What we cannot say with any certainty is how an employee at Los Alamos or Sandia National Laboratories will respond to a budget cut. We don’t know if the Department of Energy, for example, will cut all programs across the board or if it will decide that developing new nuclear bomb triggers is more or less important than finding new nanoparticles for industrial use. In other words, we really don’t know what sort of skill set these newly unemployed people will take with them when they leave the labs.
The first hole shot through my hypothesis, therefore, is that a scientist who knows only how to make bombs may not be as employable as one who knows how to make an ultra-light, ultra-strong building material out of rearranged atoms.

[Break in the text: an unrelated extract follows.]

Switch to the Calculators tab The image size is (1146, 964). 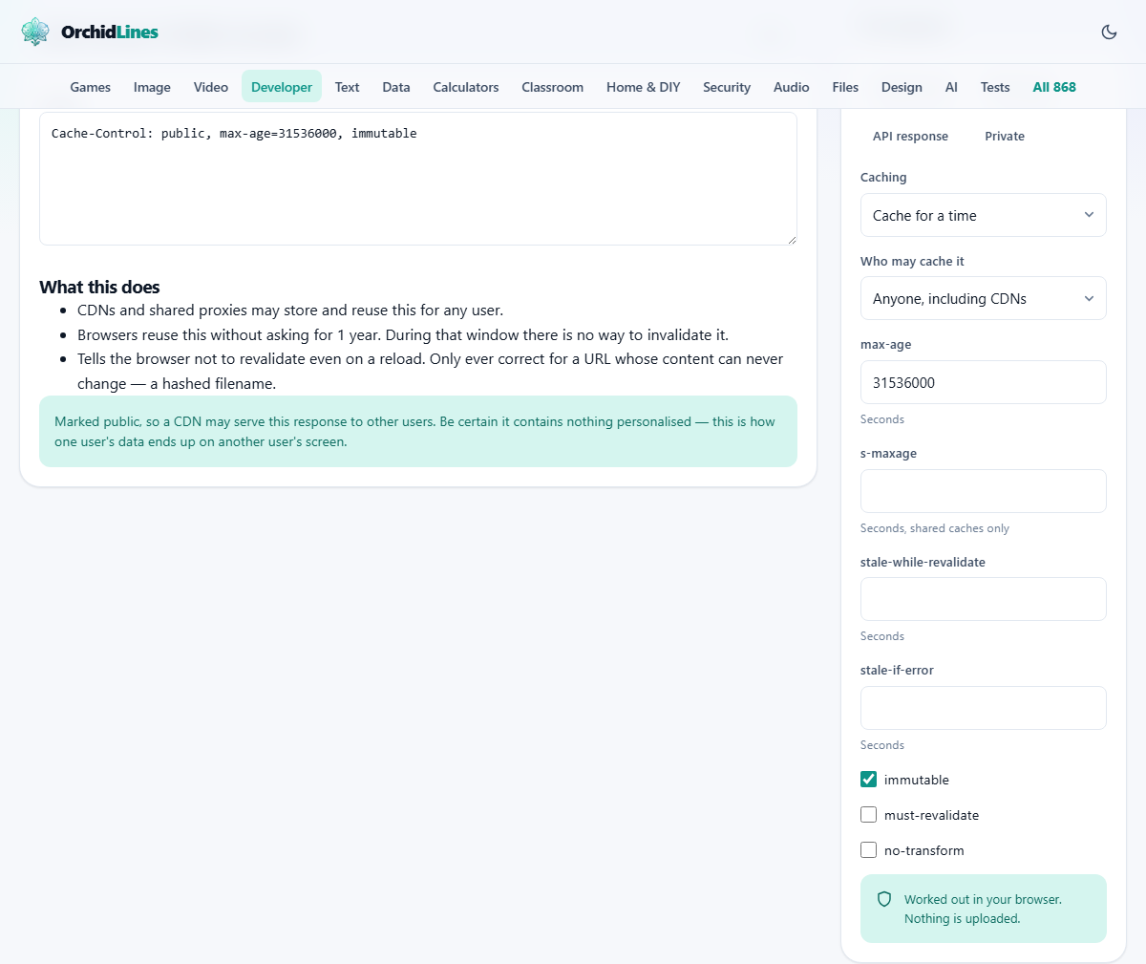pos(466,87)
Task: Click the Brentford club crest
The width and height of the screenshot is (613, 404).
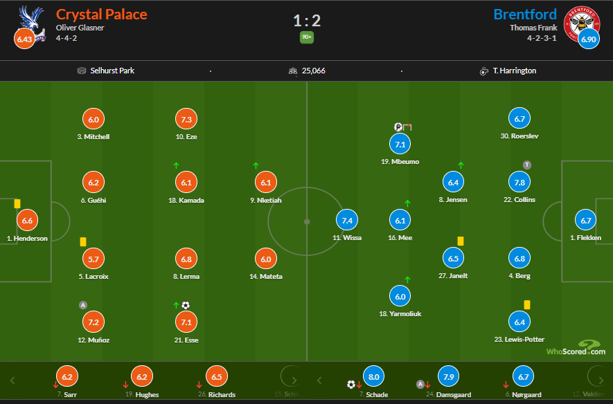Action: coord(583,19)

The second hole is that there is not a lot of obvious pent-up entrepreneurial zeal at the labs. Some interesting companies, like Micro Optical Devices (now part of EMCORE) and InLight Solutions, have a connection to the labs. Some very smart, entrepreneurial people have spent time in the labs. There have been interesting companies and entrepreneurs spun out of the labs.
My hypothesis (which might better be described as wishful thinking) notwithstanding, big federal spending cuts are going to be trouble for New Mexico. New Mexico lost about 52,000 jobs between 2008 and 2010. BBER is forecasting job losses of about 40 percent of that if the budget cuts proceed over the next 10 years, as the law requires. Even if BBER is off by a factor of two, that’s 10,000 lost jobs.
New Mexico has long had a love-hate relationship with the federal government. We all know we rely too heavily on federal spending and that we need to develop a much bigger private sector. We all know that the trajectory of federal indebtedness is unsustainable and potentially dangerous. We all know New Mexico will be called upon to share in the national effort to restrain federal spending.
At the same time, let’s not kids ourselves. This is going to hurt. A lot.